Guidelines
The New Zealand Best Practice Advocacy Centre (BPAC) guidelines for initiating insulin can be found here: www.bpac.org.nz/BPJ/2012/february/insulin.aspx
The New Zealand Primary Care Handbook 2012 provides an algorithm for starting insulin on page 61.
* Currently funded isophane insulin is Protaphane or Humulin NPH.
Waitemata District Health Board (DHB) produced a set of algorithms to optimise medication for people with type 2 diabetes. They include advice on treatment and insulin initiation (www.waitematadhb.govt.nz/LinkClick.aspx?fileticket=ENo58lPEzSY%3D&tabid=93&mid=685).
The Institute for Clinical Systems Improvement (ICSI) provides a series of decision algorithms including one on the initiation of insulin (https://www.icsi.org/_asset/3rrm36/Diabetes-Interactive0412.pdf).

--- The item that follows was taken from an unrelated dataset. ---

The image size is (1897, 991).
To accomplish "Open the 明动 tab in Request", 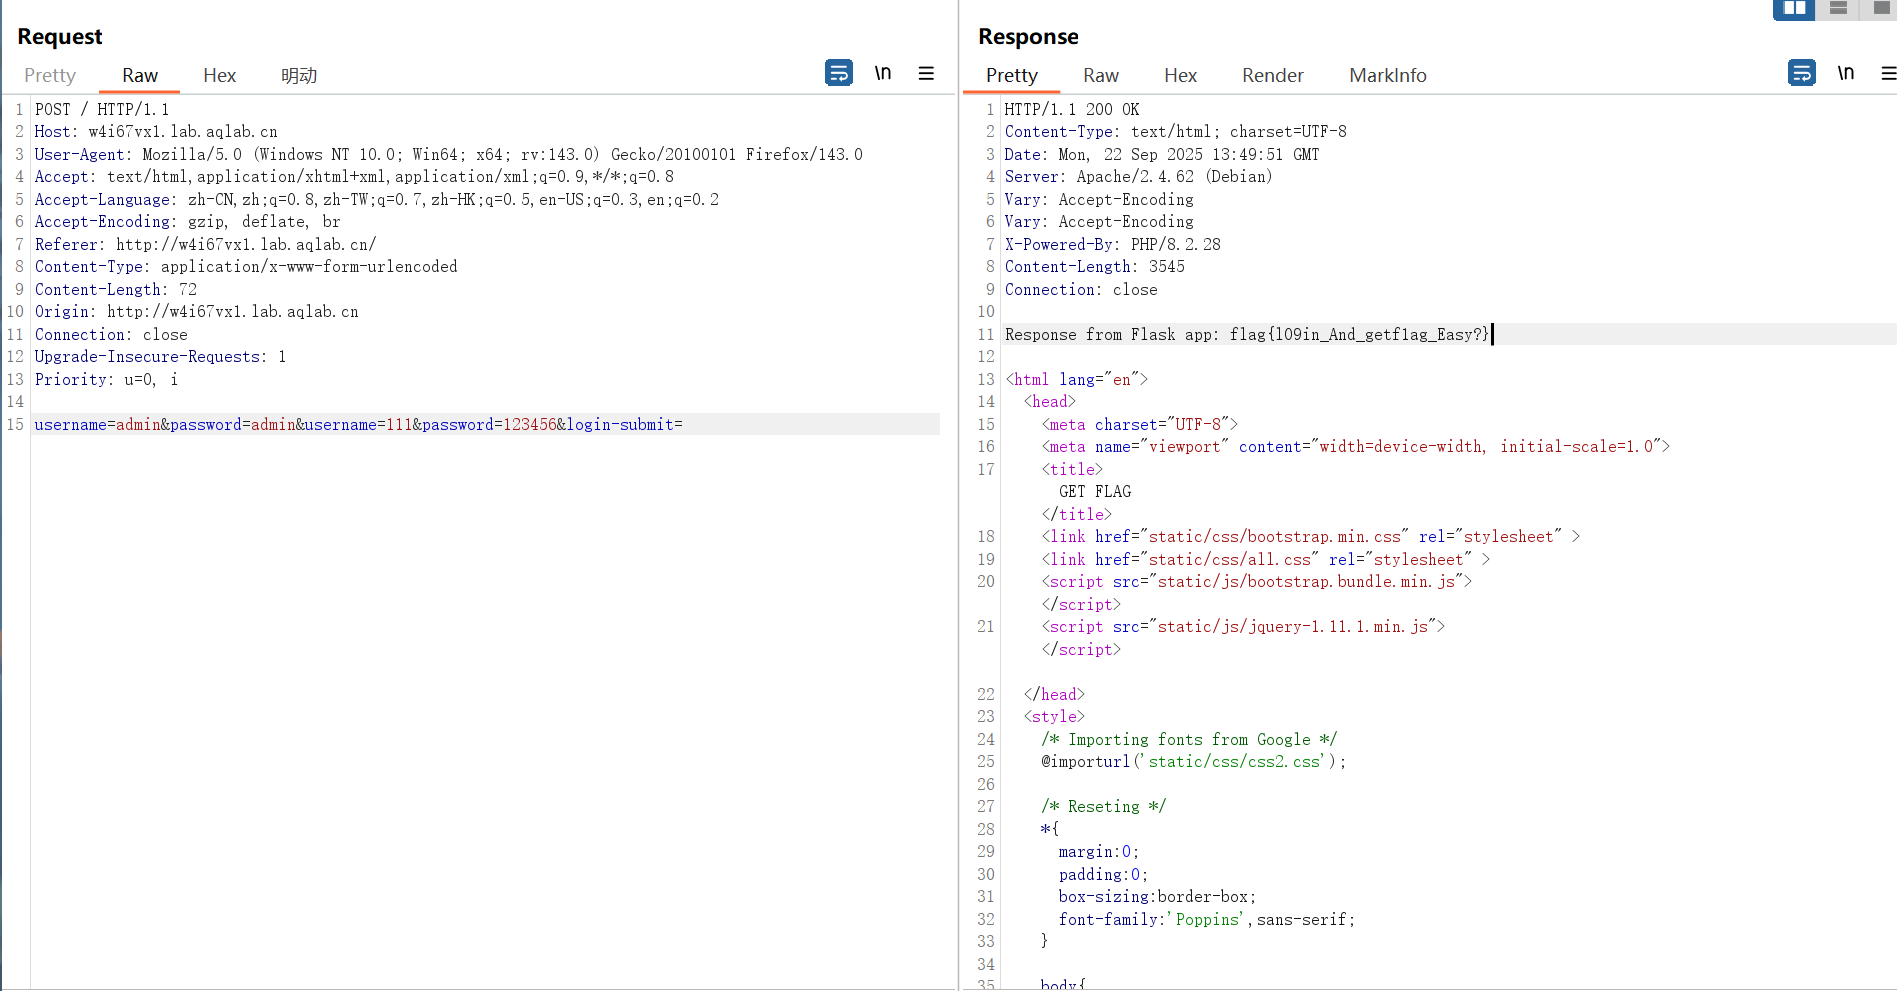I will point(298,75).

In relation to the administration of insulin, there is no New Zealand or UK competency assessment or accreditation in place. However, the New Zealand National Diabetes Nursing Knowledge and Skills Framework provides the following list of competencies for specialist diabetes nurses, the only ones listed as being able to initiate insulin:
demonstrate proficient knowledge of insulin and insulin regimens and act as a resource for the person with diabetes and their family/whānau, and health care professionals
describe potential insulin regimens and when each could be prescribed
explain how to manage missed or incorrect insulin dose
assess the person with diabetes’ educational needs and deliver appropriately
provide care and education to assist with the safe transition from oral therapy to insulin therapy
maintain contemporary knowledge of current practice and new developments (http://nzssd.org.nz/documents/dnss/National%20Diabetes%20Nursing%20Knowledge%20and%20Skills%20Framework%202009.pdf).

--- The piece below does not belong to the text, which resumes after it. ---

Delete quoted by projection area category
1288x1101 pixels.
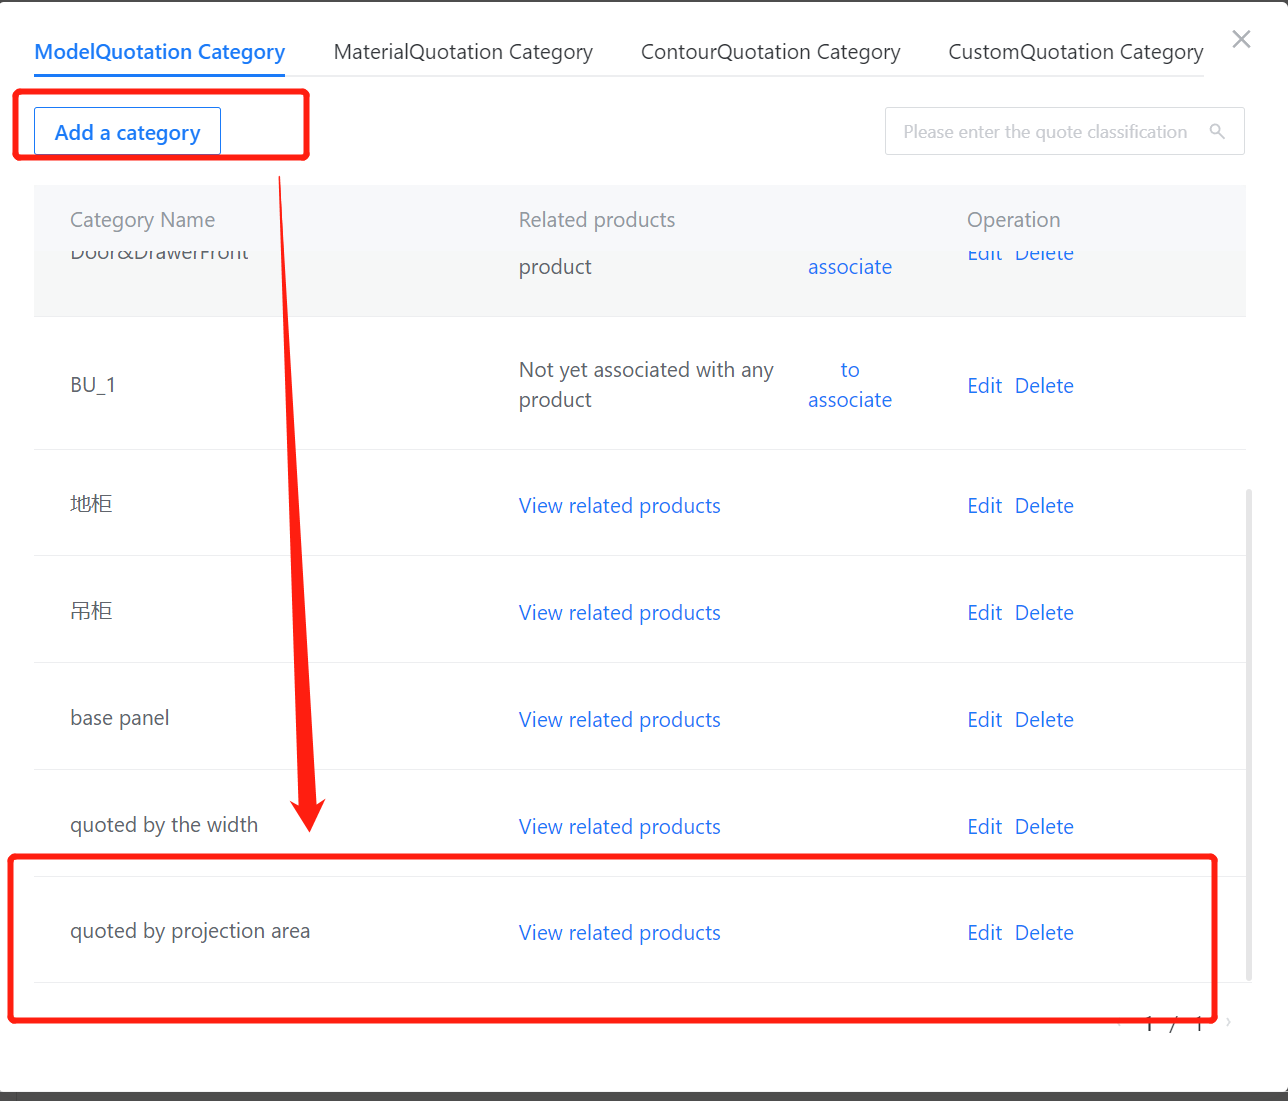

Similarly, an Integrated Career and Competency Framework for Diabetes Nursing was developed in the UK (TREND-UK 2011), which outlines the competencies for diabetes nurses at various levels. Insulin initiation is included at the ‘expert/proficient’ level requiring the following competencies, over and above those required of a ‘competent’ diabetes nurse:
demonstrate a broad knowledge of different insulin types (ie, action, use in regimens)
demonstrate a broad knowledge of GLP-1 receptor agonists (eg, drug type, action, side-effects)
assess individual patients’ self-management and educational needs and meet these needs or make appropriate referral
support and encourage self-management wherever appropriate
initiate insulin or GLP-1 receptor agonist therapy where clinically appropriate
recognise when injection therapy needs to be adjusted
recognise the potential psychological impact of insulin or GLP-1 receptor agonist therapies and offer support to the person with diabetes or their carer
recognise signs of needle fear/needle phobia and offer strategies to help manage this (www.diabetes.org.uk/Documents/Professionals/Competencies/An%20Integrated%20Career%20and%20Competency%20Framework%20for%20Diabetes%20Nursing_TREND_2011.pdf).